Für bestimmte Anwendungen braucht man allerdings auch in Zukunft komplexe Materialmixe. Aber für diese Fälle gibt es ebenfalls innovative Lösungen: Durch eine Kombination aus mechanischen und chemischen Recyclingverfahren etwa können selbst aus den komplexesten Kunststoffabfällen wertvolle Rohstoffe zurückgewonnen und recycelt werden. Dabei ermöglicht es chemisches Recycling, sehr vereinfacht gesagt, die Polymerisation rückgängig zu machen und die langen Polymerketten in ihre einzelnen Bestandteile zu zerlegen. Je weiter man diesen Prozess zurückdreht, umso mehr Aufwand ist aber auch nötig, um die entstehenden Öle und Gase wieder aufzubereiten und neu zu polymerisieren. Daher sollte man sich stets für die effektivste Prozesskombination von Verfahren entscheiden, die das Recycling von Abfallströmen maximiert und zugleich einen minimalen Umweltfußabdruck ermöglicht.

Verpackungsdesign dank KI

In Zukunft könnte rund um die Frage nach zirkulären Lösungen im Bereich von Kunststoff auch die KI ein wichtiger Faktor werden. Dies zeigt zum Beispiel der vom Bundesministerium für Forschung und Bildung geförderte KI-Anwendungshub Kunststoffverpackungen. Hierbei haben es sich die beteiligten Akteure wie etwa das Fraunhofer IVV im Rahmen eines Innovationslabors zur Aufgabe gemacht, eine komplett neue, branchenübergreifende Software zu entwickeln, welche eine ganze Reihe nachhaltiger Anforderungen an eine Kunststoffverpackung berücksichtigen kann und mithilfe von mathematischen Modellen und KI-basierten Methoden zu einer Gesamtschau vereint. Nach vollständiger Integration aller Daten schlägt zukünftig die Software bestmögliche Verpackungsdesigns für ein bestimmtes Produkt bei gleichzeitig minimalem Materialaufwand vor. Aktuell fügen führende Akteure aus allen Bereichen der Verpackungswirtschaft bestehende Software-Bausteine zusammen, die verschiedenste Faktoren berücksichtigen, wie beispielsweise die Haltbarkeit des Produktes, die Ökobilanz einer Verpackung, deren Auswirkungen auf die Umwelt, den Einsatz von Rezyklaten und sogar die Konsumentenakzeptanz. Ein weiterer Meilenstein des KI-Anwendungshubs ist ein eigens entwickeltes elektronisches System, welches die Erfassung und Verknüpfung von Informationen verschiedenster Akteure der Verpackungsindustrie erlaubt, um nachhaltigere Produktionsprozesse zu etablieren. Beide Innovationen werden in Zukunft notwendig sein, um Rezyklate besser in Verpackungslösungen einzuarbeiten.

Schon gewusst?

In Europa arbeiten derzeit mehr als 1,5 Millionen Menschen in einem der 51.700 Unternehmen der Kunststoffindustrie, weiß der Verband der Kunststofferzeuger, PlasticsEurope Deutschland. Insgesamt erzielte die Branche im Jahr 2023 mehr als 365 Milliarden Euro Umsatz.

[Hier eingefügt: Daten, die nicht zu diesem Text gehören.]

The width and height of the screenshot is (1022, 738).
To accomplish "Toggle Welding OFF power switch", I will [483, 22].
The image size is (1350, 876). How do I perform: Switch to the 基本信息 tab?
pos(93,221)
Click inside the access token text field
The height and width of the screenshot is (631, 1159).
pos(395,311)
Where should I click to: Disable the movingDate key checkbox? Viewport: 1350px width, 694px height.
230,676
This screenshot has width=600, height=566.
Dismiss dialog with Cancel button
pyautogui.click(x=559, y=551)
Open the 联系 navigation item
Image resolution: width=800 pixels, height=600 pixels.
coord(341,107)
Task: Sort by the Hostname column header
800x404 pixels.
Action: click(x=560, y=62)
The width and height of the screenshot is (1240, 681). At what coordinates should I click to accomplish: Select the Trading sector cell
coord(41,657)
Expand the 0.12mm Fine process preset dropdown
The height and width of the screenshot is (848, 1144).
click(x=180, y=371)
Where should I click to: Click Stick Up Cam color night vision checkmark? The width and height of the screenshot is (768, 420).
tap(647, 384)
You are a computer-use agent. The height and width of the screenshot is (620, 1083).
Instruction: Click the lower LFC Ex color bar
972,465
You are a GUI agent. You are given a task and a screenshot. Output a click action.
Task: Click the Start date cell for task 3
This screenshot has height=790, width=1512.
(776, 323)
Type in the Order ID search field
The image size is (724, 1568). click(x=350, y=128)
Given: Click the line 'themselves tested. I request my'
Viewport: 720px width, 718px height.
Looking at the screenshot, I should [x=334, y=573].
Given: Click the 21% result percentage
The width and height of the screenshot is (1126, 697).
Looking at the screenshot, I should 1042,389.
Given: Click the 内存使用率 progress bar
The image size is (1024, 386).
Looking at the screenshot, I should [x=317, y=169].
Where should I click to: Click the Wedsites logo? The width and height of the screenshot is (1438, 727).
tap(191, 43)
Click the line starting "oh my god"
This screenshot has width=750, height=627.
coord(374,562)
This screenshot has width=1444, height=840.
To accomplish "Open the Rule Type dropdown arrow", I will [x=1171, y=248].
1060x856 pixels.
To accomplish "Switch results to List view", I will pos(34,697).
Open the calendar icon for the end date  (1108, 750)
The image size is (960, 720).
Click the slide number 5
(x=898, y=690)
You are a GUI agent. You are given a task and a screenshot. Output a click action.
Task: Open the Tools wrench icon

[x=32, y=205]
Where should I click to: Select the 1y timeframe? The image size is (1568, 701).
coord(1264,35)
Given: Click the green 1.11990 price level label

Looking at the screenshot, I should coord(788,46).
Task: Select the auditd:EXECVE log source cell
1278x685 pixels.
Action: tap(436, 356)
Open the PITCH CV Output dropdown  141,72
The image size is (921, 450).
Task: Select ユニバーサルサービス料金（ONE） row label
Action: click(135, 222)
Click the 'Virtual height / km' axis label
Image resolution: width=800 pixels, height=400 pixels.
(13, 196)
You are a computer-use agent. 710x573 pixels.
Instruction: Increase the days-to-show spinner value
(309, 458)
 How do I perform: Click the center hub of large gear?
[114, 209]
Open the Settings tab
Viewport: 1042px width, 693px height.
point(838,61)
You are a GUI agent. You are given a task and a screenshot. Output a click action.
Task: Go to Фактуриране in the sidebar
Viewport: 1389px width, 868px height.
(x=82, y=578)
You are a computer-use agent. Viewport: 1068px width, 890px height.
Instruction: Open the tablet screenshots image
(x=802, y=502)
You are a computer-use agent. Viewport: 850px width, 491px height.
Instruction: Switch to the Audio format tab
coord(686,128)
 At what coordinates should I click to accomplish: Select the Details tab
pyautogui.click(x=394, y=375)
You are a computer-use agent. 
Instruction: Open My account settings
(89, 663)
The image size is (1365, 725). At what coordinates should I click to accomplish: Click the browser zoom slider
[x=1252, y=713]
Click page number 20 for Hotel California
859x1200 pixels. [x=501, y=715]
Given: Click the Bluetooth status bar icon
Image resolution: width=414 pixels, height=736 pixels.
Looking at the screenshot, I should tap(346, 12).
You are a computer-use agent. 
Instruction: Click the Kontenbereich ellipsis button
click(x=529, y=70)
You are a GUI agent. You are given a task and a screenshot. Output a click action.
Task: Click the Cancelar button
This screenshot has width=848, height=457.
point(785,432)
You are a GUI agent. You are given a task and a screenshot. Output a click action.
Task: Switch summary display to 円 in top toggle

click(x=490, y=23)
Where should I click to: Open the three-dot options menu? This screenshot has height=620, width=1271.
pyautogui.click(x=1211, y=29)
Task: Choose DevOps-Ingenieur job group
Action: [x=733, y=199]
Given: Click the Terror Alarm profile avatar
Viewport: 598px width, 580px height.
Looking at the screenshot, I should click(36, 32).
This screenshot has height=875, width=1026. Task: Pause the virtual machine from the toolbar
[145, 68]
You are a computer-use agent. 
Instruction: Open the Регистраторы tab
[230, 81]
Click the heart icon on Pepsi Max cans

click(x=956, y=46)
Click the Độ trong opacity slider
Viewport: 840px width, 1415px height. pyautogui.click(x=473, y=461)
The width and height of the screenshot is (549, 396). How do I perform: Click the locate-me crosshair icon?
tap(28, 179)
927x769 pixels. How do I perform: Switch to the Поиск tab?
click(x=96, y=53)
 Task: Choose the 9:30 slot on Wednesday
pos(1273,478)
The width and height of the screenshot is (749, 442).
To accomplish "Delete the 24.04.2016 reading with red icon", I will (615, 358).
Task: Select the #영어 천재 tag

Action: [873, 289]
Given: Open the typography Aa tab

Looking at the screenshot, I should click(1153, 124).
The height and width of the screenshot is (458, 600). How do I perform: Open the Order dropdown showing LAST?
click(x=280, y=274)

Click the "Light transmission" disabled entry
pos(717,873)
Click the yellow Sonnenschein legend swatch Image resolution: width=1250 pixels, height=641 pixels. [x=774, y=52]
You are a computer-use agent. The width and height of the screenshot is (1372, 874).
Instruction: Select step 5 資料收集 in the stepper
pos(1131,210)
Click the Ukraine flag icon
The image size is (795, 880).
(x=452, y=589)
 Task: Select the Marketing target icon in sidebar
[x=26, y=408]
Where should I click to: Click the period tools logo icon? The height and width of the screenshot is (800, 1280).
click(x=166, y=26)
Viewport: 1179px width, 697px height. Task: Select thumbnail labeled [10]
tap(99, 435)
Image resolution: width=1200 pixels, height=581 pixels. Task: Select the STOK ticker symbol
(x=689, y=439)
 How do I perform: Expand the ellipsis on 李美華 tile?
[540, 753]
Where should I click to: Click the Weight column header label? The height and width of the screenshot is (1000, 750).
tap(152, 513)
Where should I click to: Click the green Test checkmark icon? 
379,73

Doch: Im Vergleich zu 2022 sank die Kunststoffproduktion in der EU um 8,3 Prozent auf 54 Millionen Tonnen; die Produktion von mechanisch recycelten Kunststoffen auf der Grundlage von Post-Consumer-Abfällen ging um 7,8 Prozent auf 7,1 Millionen Tonnen zurück. Diese Zahlen stehen im Gegensatz zu einem globalen Anstieg der Kunststoffproduktion um 3,4 Prozent.